For many years, creating a “cold cathode” system that does not require heating has been the goal of many companies. (The earliest X-rays used cold cathodes, called “Crooks tubes”, but they proved unreliable).
Recently, researchers have tried to build cold cathodes using carbon nanotube-based field emitters, which act as electron guns. But no company has brought these systems to the market yet-we got the 2019 press release from a company called Meiden, but the pace has stalled since then.
Sony’s “billion-dollar” field emission display technology was born based on this technology. It has acted as a basic electron gun, which can be activated and deactivated with a single tap without heating.

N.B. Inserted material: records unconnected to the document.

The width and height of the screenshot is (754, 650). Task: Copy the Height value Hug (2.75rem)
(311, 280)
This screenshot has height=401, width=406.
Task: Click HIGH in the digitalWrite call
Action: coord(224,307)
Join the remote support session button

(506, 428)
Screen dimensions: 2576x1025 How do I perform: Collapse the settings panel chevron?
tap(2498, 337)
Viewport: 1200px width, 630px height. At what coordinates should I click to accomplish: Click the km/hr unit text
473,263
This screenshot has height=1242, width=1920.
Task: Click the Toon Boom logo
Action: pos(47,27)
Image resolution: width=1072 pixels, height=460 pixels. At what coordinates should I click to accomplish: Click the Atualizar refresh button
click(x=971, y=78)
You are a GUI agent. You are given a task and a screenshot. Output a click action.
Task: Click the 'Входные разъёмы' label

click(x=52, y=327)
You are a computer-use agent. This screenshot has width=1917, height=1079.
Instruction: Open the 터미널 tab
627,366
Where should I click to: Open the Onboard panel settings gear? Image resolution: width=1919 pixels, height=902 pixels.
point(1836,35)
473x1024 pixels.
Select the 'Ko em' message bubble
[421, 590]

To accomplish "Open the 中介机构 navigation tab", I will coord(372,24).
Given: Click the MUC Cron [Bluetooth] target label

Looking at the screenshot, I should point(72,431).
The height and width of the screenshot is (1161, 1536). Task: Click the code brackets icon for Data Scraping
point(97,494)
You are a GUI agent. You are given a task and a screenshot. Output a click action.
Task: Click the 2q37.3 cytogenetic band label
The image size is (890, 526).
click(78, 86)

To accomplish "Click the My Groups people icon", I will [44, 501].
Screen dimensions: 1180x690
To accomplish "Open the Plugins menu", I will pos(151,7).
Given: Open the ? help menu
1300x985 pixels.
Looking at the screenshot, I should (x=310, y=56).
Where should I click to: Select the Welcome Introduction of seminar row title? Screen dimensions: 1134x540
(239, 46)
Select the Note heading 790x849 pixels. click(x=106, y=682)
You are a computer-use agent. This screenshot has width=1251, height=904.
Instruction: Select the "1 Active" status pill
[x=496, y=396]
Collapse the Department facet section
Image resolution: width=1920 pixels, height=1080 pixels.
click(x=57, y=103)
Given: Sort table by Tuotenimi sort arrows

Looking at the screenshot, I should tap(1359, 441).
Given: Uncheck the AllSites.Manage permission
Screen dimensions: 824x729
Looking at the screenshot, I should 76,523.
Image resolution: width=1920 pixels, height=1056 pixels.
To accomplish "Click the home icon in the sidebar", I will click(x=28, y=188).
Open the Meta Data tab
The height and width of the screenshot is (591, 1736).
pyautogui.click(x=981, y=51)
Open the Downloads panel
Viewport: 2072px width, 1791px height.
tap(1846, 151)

Not everyone is as passionate about the company as some of the most supportive cheerleaders right now. After the company decided to conduct an initial public offering (IPO) in August, analyst and short-sale trading expert Andrew Left (Andrew Left) participated.
The figures behind Citron Research, who is also a long-time critic of Tesla, said Nanox is “a complete farce.” Zuo added that the company is another Theranos and the list of customers it claims is “fake”.
Polyakin described the leftist claims as “nonsense” and “lie”, adding that his focus was on delivering the finished product. However, demonstrating the technique in front of a group of outstanding radiologists will help dispel these claims.
(Engadget contacted Andrew Left for comment, and has not received a response at the time of publication). It is not until independent evaluators have used or at least tested Nanox’s hardware in the real world before we can clearly understand its efficacy and reliability.
Nanox does not intend to target hospitals and large healthcare companies but rather hopes to place its products in underserved areas. The business model is also different.
Poliakine said there is no charge for these beds. Poliakine said that the construction and transportation cost only $14,000, while the basic CT scanner cost about $300,000.
Instead, it will be loaned to remote clinics, just like borrowing an office printer from a large company, at $14 per scan.
The fee will also cover cloud storage and the option of using AI medical analysis services. Many companies are researching AI to help doctors find abnormalities in X-ray scans.
Nanox is now turning its attention to the first hardware scheduled to be launched in early 2021.
The company expects to install a small number of beds in the first few months, but plans to reach its goal of 15,000 units in the next few months and years. Once the clinic judges the value of the technology, we will understand whether Nanox’s goals are ambitious.